The Restaurant Week menu turned out to be the regular menu for Fogo de Chow. That made it quite a bargain since a meal routinely costs $48.50 per person, not including beverages, liquor & dessert. Two of us had the nerve to order dessert. How anyone can have room for dessert after a meal at this restaurant befuddles me but our friends managed to absorb the large servings of caramel cheesecake and key lime pie, which leads me to our mistake #1 of the night – going to the salad bar.
This is NOT the salad bar at Applebee’s! This is an unbelievable spread of food selections that would serve as a full meal if you only sampled 1/3 of them. It begins with the thinly sliced prosciutto ham and salami; followed with an assortment of cheeses, followed by…well here’s just a few of the things I sampled: thick slices of local tomato with fresh buffalo mozzarella balls, several kinds of sweet, hot and grilled peppers, hearts of palm, incredible chicken salad, olives, smoked salmon, sundried tomato wedges, several types of lettuce and green leafy things, tender asparagus spears… none is mediocre; all is spectacular and plentiful. Stay away from the salad bar! You can’t do the salad bar justice and the meat entrees too. There is just too much of both for people to eat unless you are one of those professional brunch diners who will make it a three hour dining experience and slowly eat and digest, eat and digest and so on.
You could go to Fogo de Chow just for the salad bar but then you’d miss out on the array of grilled meats their reputation is founded on. This restaurant is very big and very noisy but you will not be abandoned by any of the gaucho servers as soon as you flip your chit to its green side. I know that I sampled only ½ of the meats offered but have no regrets other than I wished I had room to try them all. Before I begin to list the array of meats that are sliced and served tableside, let me say that everyone at our table thought each serving to be extraordinary, done to our preference, moist and quite flavorful.

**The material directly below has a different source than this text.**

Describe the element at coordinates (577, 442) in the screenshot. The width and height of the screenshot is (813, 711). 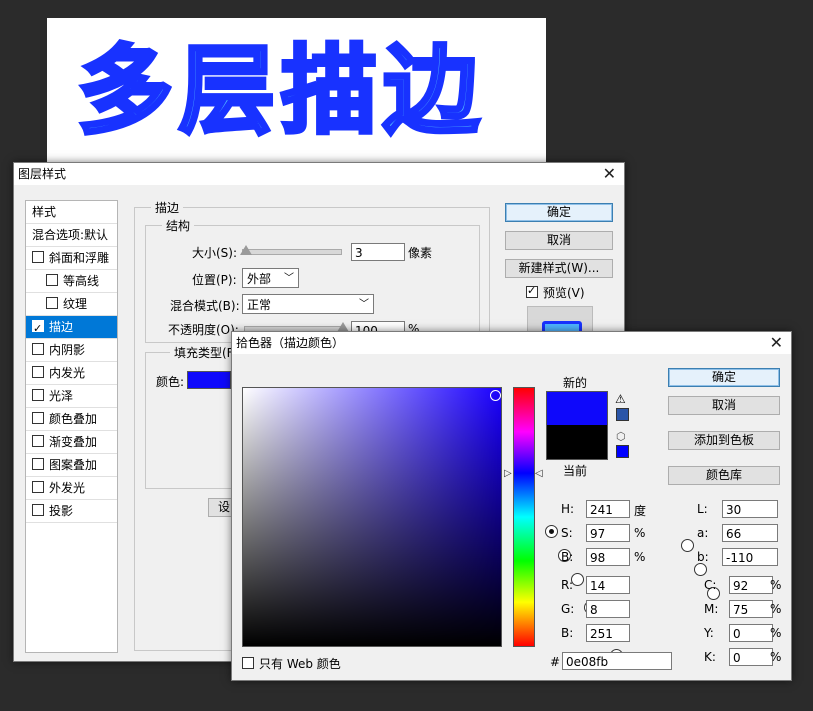
I see `current-color-swatch` at that location.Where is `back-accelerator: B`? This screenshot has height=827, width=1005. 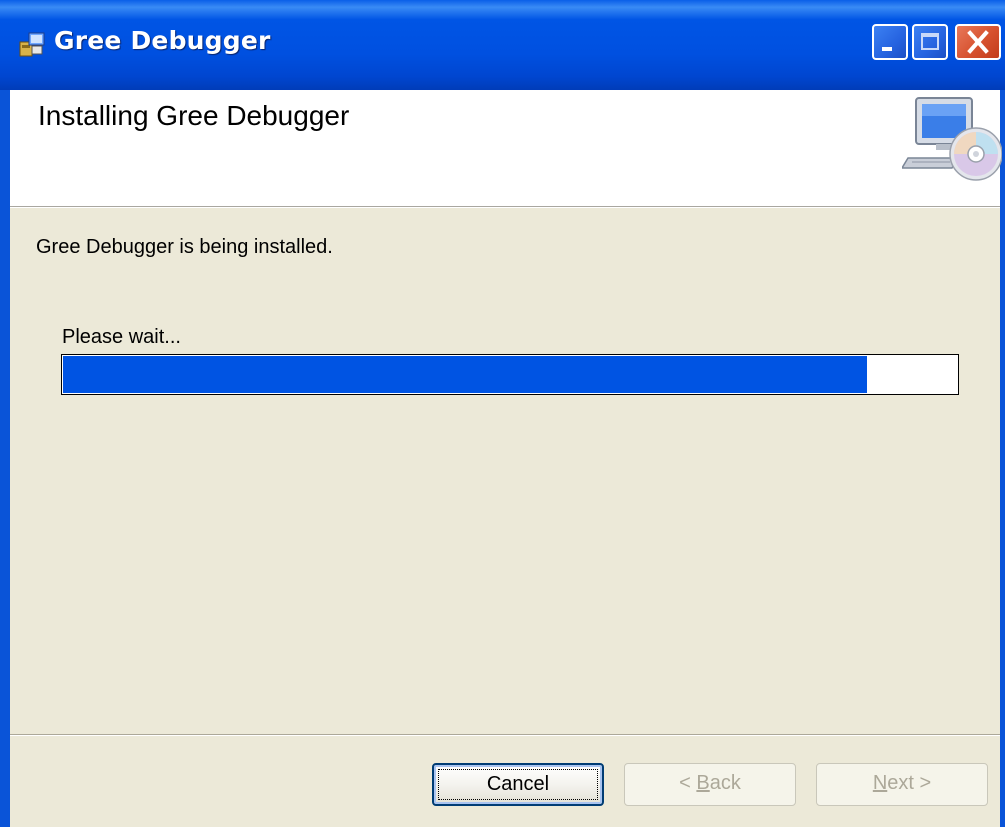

Throughout our meal servers brought side dishes of mashed potatoes, caramelized plantains and miniature cheesy popovers. They just keep coming as you sample your way through meat selections that include tender pork parmesan, sliced top or bottom sirloin, chicken breast wedges wrapped in bacon, small filet mignon pieces wrapped in bacon, pork spare ribs, prime rib of beef, leg of lamb, fat chicken legs, pork sausages. If you like your beef rare, the server slices off from the rare portion of the beef on his skewer. If you are the kind who likes the crunchy, well done end piece of the prime rib or sirloin, you get that and as much or as little as you’d like of it. You have some of the selection placed on you plate, flip the chit to the red side and the servers bypass you. Want more, flip to the green side and the parade of meat begins again. It’s all a tad sinful but enormously popular gluttony. By the way, the sinners are almost all dressed quite casually; a bit ridiculously so if you ask me but this is the acceptable trend in some restaurants these days. There is no accounting for taste and style in attire anymore.
I certainly recommend Fogo de Chow. The restaurant didn’t miss a beat in service or food preparation. It may not make it onto my list of regular diners and dives but it adds a delicious new dimension to the dining experience. Be sure to have a reservation and know that the salad bar is available on its own regularly for $24.95. The chicken salad alone is worth it.